I've come to the understanding that it might be possible to get coordinates for the character/camera position from the game, which might make this a little more possible. Most UE4 games will print this with the showdebug command, however that is not the case with DQXI (it darkens the screen to show a display, but nothing displays), so my guess is that might have been dummied out with the rest of the debug (menu) stuff.

There may very well be another way to display coordinates that i'm not thinking of.

Edit: I've found that showdebug (only) works with ToggleDebugCamera enabled. If we had a way of displaying these coordinates in regular gameplay (preferrably some way that could be easily read by OCR / JAWS / NVDA), this would be a big plus

I'd guess the player Actor/Character class probably has coordinates for it somewhere, if there's a way to find that for player char then maybe could do a setup where a thread is spawned that just constantly outputs the coords to a text file, or copies them to an easy-to-know memory address for an external app to read & handle.
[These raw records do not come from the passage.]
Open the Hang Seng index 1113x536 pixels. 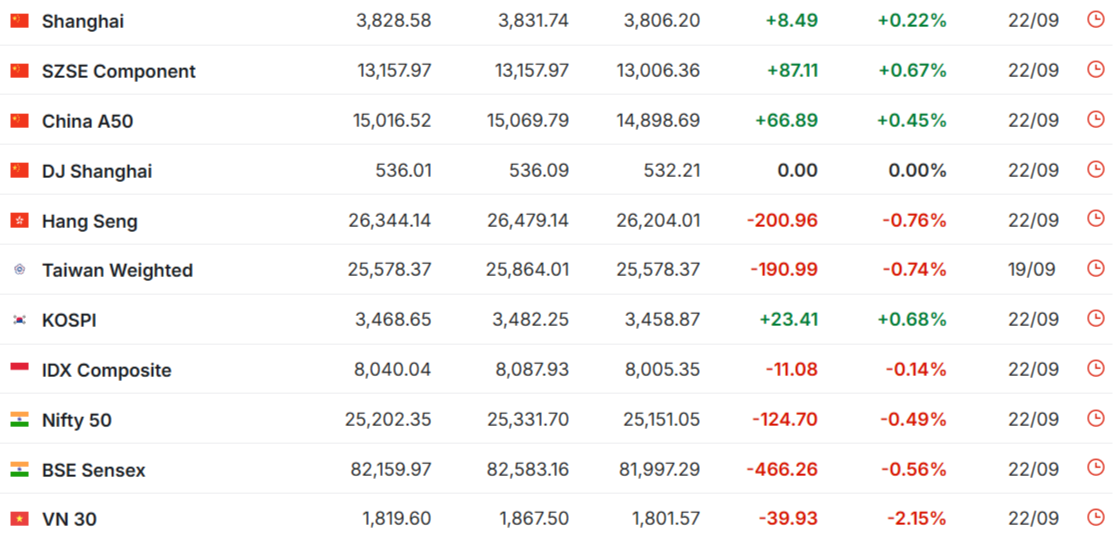(x=90, y=221)
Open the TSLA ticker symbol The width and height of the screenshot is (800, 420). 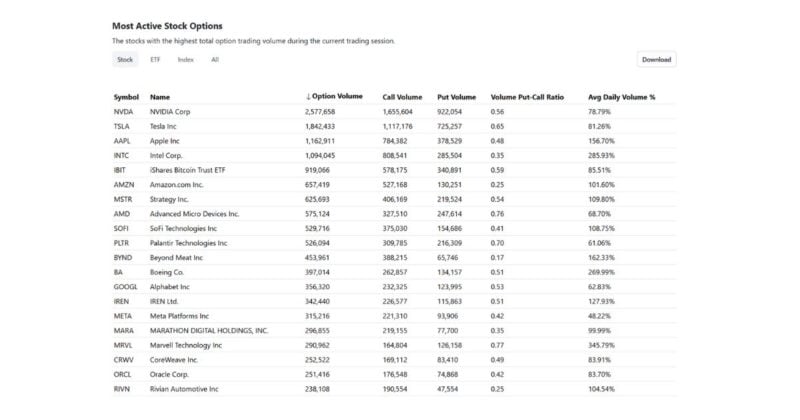click(x=122, y=127)
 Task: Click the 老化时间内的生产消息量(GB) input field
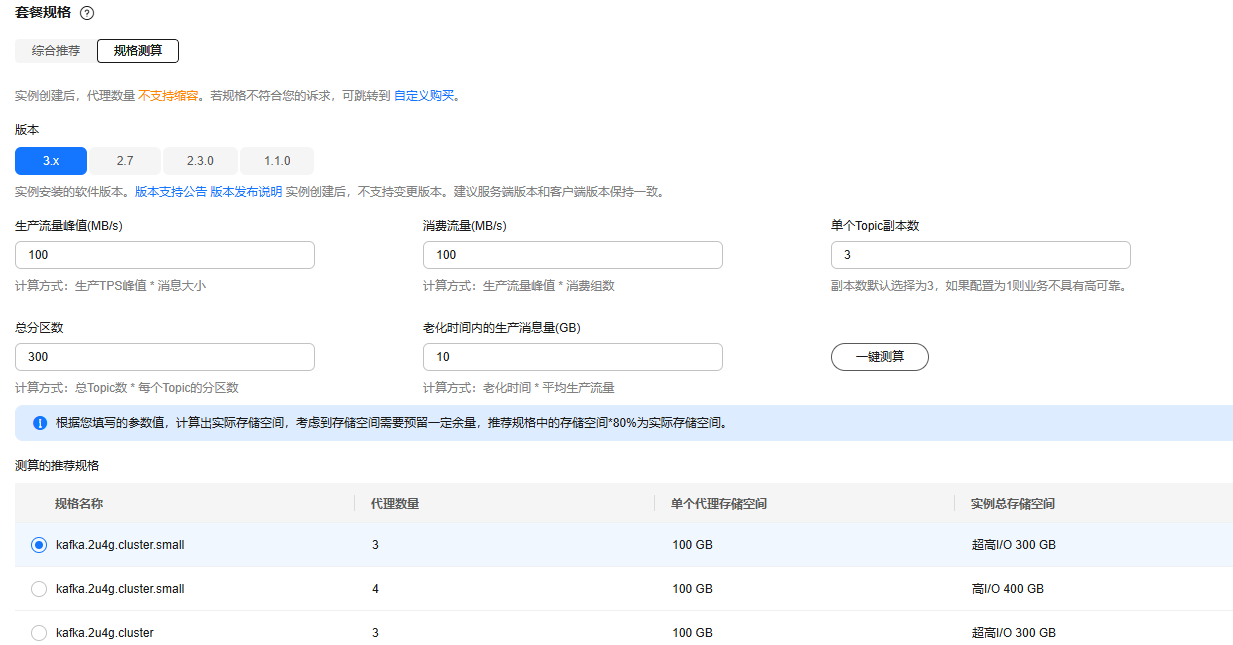coord(572,357)
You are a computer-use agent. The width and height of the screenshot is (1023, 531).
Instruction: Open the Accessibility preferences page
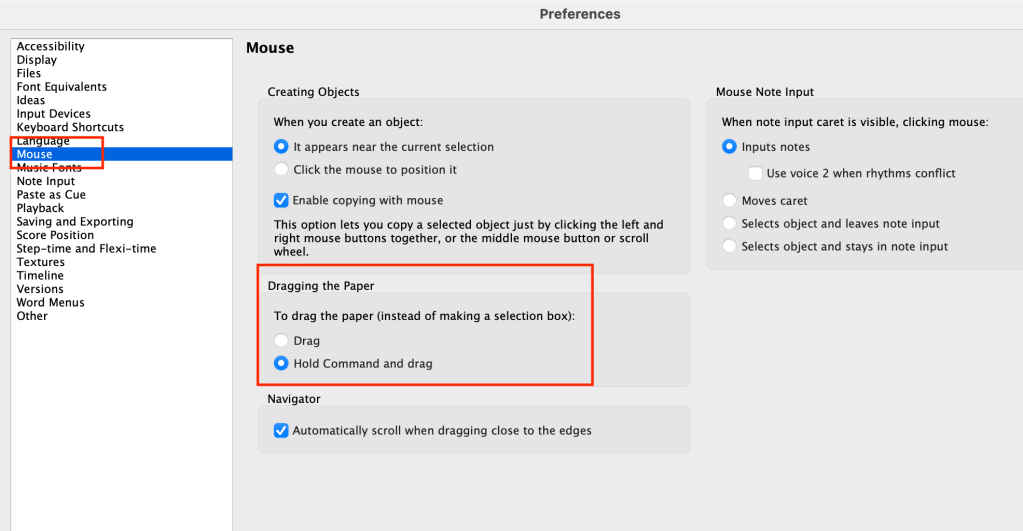click(50, 47)
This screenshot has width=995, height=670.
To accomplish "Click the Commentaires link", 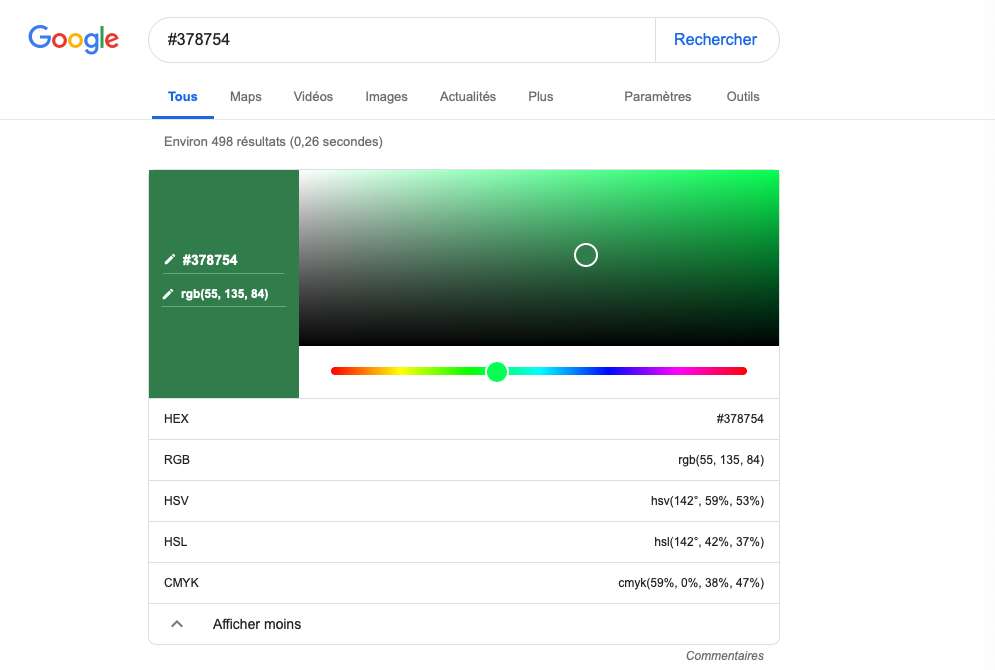I will point(724,656).
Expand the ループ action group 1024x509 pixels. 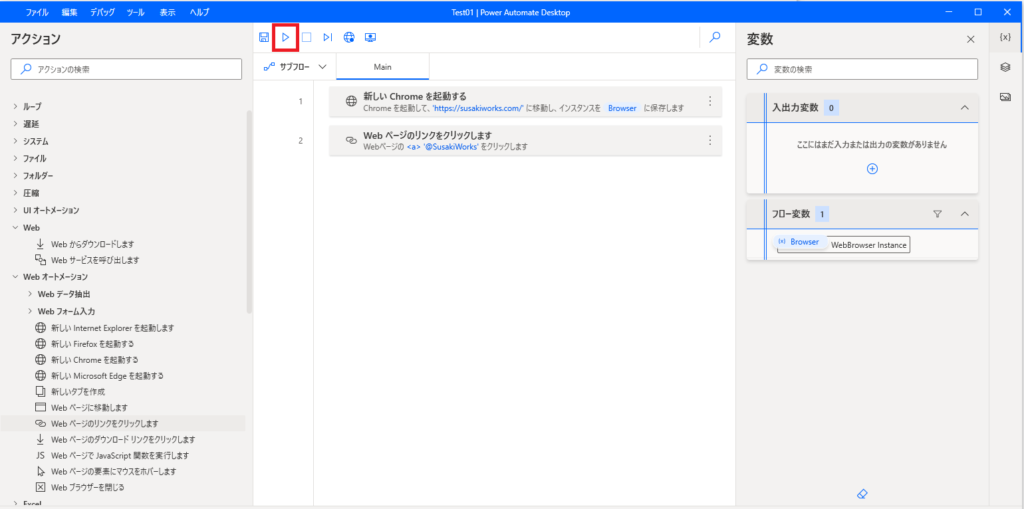pos(27,106)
STATIC_GetJackPlayerCharacter seems to return an AJackCharacter*, you can see that in use at https://github.com/emoose/DQXIS-SDK/blob/master/DQXI-SDK/FirstPerson.cpp#L23 too.
That requires a "class UObject* WorldContextObject" to work though, which basically means any UObject that was created by the world IIRC, in the link I just used a pawn that was passed to our hooked function, but you could probably just use something like

auto randomChara = UObject::FindObject<ACharacter>();
auto playerChara = STATIC_GetPlayerCharacter(randomChara, false);

Ordinarily you'd want to cache the FindObject result too since that's pretty expensive, but if this was inside another thread it probably wouldn't matter much, could be some thread-safety issues with it though - maybe could hook something player-movement related instead of using another thread, if the hook gets ran every frame.